With the ascension of adaptive learning in combination with increasingly digital learning environments, we would view the ‘rehumanization’ of the learning space as a compelling option for addressing the attendant challenges. This would entail the promotion of productive crowdsourcing learning networks whereby individuals are able to elicit answers or input from a globally dispersed community of learner-users. These communities would be self-organising and self-regulating and capable of providing quick and reliable feedback to an individual learner’s needs. This ecosystem of P2P connections would act as an organic filter for the learner, collaboratively curating the vast amount of information available and providing responses and recommendations based on collective experience.

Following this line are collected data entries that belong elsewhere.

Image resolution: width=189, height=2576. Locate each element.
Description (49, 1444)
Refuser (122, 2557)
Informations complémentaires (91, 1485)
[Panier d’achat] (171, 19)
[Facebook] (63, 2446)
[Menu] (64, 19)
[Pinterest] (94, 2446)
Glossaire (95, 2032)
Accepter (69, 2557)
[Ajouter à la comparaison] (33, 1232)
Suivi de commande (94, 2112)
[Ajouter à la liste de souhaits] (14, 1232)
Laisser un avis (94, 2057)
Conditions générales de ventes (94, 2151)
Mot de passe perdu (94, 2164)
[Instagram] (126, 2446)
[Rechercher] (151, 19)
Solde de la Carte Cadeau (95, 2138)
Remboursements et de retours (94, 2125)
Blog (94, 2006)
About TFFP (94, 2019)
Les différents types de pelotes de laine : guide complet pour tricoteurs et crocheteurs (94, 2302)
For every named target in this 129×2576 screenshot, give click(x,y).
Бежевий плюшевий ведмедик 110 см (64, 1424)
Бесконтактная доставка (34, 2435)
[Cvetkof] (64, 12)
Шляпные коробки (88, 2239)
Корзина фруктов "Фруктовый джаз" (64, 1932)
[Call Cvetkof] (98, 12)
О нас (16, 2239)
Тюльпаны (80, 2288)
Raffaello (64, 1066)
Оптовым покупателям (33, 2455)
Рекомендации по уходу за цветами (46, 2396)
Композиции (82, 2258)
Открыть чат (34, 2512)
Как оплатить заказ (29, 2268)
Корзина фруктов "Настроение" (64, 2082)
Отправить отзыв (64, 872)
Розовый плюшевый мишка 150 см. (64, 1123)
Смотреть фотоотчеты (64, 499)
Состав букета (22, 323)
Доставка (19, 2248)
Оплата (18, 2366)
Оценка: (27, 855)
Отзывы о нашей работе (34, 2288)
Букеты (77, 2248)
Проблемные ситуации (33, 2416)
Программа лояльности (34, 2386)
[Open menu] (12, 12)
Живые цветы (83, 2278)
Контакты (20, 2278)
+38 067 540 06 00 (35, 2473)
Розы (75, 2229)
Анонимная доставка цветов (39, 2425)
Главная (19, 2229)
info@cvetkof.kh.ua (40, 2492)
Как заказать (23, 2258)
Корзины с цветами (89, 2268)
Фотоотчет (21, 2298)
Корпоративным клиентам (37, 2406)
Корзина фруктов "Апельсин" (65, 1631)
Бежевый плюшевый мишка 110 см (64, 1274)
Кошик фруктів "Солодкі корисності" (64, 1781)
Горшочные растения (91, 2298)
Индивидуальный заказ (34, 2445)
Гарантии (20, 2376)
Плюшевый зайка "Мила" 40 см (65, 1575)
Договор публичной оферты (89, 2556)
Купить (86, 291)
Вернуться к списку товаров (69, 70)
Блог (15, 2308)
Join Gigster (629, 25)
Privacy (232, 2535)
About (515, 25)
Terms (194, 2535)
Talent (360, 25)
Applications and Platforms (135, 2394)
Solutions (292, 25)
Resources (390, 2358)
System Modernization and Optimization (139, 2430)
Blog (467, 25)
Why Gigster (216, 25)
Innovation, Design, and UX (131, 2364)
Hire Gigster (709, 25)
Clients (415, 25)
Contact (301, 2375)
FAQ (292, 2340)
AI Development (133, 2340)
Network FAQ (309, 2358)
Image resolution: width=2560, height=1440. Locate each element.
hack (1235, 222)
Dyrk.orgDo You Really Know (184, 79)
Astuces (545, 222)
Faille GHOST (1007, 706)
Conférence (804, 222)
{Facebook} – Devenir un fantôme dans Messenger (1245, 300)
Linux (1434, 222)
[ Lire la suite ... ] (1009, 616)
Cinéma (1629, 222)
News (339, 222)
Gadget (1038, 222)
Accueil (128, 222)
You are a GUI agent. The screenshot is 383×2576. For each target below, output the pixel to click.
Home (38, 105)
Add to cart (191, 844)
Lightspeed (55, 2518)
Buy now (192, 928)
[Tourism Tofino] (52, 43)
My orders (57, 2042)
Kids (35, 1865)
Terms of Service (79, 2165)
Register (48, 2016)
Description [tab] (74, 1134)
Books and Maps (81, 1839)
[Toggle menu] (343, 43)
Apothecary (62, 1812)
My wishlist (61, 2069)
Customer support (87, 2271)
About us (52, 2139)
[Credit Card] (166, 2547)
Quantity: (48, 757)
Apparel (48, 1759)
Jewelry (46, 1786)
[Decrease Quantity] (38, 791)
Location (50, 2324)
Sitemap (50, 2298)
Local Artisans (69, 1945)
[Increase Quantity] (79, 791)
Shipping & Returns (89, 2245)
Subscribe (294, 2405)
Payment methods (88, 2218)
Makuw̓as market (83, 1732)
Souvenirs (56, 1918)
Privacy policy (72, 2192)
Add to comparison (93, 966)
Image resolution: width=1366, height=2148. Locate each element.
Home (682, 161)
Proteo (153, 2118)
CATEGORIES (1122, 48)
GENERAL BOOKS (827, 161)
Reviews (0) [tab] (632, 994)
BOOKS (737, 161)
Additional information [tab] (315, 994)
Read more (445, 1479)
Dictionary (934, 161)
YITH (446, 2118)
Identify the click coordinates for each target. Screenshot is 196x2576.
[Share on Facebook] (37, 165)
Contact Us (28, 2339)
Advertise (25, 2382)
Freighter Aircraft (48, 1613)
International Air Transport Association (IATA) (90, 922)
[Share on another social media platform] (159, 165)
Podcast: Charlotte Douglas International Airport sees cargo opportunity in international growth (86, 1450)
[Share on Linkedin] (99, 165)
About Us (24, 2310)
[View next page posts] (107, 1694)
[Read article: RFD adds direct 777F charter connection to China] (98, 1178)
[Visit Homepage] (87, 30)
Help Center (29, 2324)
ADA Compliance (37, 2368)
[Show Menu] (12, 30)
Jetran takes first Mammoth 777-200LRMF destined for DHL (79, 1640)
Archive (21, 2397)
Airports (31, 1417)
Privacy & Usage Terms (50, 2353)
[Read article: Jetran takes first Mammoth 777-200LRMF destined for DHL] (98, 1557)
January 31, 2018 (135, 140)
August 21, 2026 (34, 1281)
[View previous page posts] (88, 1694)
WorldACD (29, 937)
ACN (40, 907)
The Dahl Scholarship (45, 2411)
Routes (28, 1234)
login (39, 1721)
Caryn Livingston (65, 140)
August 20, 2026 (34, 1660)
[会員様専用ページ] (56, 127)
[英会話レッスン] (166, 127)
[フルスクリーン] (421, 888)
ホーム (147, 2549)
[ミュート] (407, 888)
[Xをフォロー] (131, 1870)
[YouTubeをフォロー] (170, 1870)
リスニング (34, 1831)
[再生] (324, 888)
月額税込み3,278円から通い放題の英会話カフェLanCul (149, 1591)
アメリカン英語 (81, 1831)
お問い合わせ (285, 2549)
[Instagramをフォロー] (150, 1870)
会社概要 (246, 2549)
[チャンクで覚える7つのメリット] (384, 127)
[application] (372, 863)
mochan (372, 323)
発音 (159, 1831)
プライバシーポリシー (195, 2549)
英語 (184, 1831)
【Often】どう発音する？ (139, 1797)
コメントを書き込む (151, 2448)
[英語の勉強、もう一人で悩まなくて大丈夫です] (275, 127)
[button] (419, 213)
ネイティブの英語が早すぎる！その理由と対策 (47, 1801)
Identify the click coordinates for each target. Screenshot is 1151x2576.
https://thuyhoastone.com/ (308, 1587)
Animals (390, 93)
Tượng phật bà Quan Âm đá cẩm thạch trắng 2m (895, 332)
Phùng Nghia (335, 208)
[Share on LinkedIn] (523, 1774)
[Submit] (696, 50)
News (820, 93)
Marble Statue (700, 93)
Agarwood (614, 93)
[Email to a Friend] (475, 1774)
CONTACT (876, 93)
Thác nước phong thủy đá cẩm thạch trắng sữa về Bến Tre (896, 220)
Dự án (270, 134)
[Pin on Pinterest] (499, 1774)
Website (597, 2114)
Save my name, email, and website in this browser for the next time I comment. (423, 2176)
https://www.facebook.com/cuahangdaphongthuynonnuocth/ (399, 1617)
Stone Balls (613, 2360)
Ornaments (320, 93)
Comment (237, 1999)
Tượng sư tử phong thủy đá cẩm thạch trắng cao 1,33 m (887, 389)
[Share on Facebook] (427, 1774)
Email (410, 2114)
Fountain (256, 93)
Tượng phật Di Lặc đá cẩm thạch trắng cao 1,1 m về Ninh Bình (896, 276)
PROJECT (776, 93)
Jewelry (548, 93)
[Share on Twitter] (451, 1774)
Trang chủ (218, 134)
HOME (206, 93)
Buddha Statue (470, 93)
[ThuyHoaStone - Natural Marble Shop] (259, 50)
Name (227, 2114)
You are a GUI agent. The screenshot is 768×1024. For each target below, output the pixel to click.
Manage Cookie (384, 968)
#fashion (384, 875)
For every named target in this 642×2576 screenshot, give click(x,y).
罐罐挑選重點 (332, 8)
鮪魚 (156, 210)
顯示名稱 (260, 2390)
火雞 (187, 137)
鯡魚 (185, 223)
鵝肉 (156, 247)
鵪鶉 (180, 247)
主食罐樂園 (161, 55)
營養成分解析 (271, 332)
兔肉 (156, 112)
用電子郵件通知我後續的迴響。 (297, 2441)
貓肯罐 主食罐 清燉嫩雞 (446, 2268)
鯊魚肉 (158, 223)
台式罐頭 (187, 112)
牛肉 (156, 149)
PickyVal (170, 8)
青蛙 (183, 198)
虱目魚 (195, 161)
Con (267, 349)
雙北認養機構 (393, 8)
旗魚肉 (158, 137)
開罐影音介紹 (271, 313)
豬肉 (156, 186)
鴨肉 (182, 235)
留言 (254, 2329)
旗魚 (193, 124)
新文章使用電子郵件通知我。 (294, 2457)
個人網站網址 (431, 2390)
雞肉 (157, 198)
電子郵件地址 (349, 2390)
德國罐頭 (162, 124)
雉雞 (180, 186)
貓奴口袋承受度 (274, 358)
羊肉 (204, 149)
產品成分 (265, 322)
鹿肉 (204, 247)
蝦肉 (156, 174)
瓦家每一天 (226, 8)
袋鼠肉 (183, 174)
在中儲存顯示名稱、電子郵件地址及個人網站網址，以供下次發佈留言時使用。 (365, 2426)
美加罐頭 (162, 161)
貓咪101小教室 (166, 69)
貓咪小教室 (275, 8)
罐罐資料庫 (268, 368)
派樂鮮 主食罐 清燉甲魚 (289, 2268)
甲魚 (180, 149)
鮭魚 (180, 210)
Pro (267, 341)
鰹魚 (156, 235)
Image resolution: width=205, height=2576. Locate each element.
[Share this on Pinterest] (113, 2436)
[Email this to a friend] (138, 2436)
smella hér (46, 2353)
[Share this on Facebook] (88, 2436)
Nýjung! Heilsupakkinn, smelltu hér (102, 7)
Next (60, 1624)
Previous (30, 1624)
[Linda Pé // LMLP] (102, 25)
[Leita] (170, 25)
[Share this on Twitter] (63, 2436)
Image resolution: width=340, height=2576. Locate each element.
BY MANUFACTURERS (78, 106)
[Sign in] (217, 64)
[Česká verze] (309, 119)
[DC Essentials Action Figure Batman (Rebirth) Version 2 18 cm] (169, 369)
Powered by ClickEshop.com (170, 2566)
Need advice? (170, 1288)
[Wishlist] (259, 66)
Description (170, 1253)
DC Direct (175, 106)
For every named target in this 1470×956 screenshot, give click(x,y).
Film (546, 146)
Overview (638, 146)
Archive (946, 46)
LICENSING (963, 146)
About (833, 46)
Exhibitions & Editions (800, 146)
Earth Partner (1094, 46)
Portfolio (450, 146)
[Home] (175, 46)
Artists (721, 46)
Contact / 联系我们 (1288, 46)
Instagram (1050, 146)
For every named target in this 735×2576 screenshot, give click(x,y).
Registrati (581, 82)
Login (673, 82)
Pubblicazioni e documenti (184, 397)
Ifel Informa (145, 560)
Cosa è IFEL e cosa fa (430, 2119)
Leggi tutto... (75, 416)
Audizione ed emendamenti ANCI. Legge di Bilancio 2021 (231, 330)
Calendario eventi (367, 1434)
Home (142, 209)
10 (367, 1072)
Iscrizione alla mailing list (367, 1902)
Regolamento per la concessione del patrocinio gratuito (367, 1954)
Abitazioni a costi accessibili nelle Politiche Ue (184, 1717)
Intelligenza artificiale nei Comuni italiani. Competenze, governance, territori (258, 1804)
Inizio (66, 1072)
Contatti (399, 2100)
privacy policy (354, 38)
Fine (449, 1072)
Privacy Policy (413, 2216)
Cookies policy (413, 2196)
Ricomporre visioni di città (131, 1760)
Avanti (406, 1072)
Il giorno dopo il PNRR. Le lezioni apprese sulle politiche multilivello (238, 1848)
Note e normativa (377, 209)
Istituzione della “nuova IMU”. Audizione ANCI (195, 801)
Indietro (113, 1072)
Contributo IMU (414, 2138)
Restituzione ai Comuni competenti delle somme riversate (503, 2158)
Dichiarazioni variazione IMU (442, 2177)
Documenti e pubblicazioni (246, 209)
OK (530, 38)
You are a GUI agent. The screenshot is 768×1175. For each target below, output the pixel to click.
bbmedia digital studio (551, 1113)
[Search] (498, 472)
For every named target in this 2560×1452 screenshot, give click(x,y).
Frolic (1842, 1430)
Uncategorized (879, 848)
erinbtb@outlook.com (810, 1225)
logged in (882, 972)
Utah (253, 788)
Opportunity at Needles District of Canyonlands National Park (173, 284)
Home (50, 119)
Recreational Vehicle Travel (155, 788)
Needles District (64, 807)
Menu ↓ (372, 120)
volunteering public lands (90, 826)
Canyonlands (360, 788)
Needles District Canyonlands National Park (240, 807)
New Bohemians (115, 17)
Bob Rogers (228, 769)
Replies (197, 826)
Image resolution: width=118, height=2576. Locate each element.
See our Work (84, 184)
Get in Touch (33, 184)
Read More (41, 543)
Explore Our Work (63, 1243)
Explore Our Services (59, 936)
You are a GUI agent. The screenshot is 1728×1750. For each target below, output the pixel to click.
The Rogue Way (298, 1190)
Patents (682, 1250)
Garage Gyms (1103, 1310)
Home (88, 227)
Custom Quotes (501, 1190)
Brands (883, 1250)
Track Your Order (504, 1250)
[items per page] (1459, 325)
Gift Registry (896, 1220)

An adaptive learning layer may be added to this model that would then make recommendations or suggestions based on the learner’s online history or search behaviour. Rather than making suggestions in the form of content chunks to cover, however, the adaptive learning layer could suggest topics, themes or areas of study that are relevant or related to the material the learner is choosing to interact with. In a sense the adaptive learning element would become a virtual curriculum developer that responded to the preferences of the individual learner.
In addition, the evolution of the Semantic Web by the World Wide Web Consortium (3WC) will potentially provide an in-built solution to navigating the vast amount of data when looking for applicable learning material. The Semantic Web will present online data in terms of relationships and relevance rather than as straightforward text-based search criteria. A learner will be able to engage with online content that understands what they are looking for and how it relates to and impacts other topics.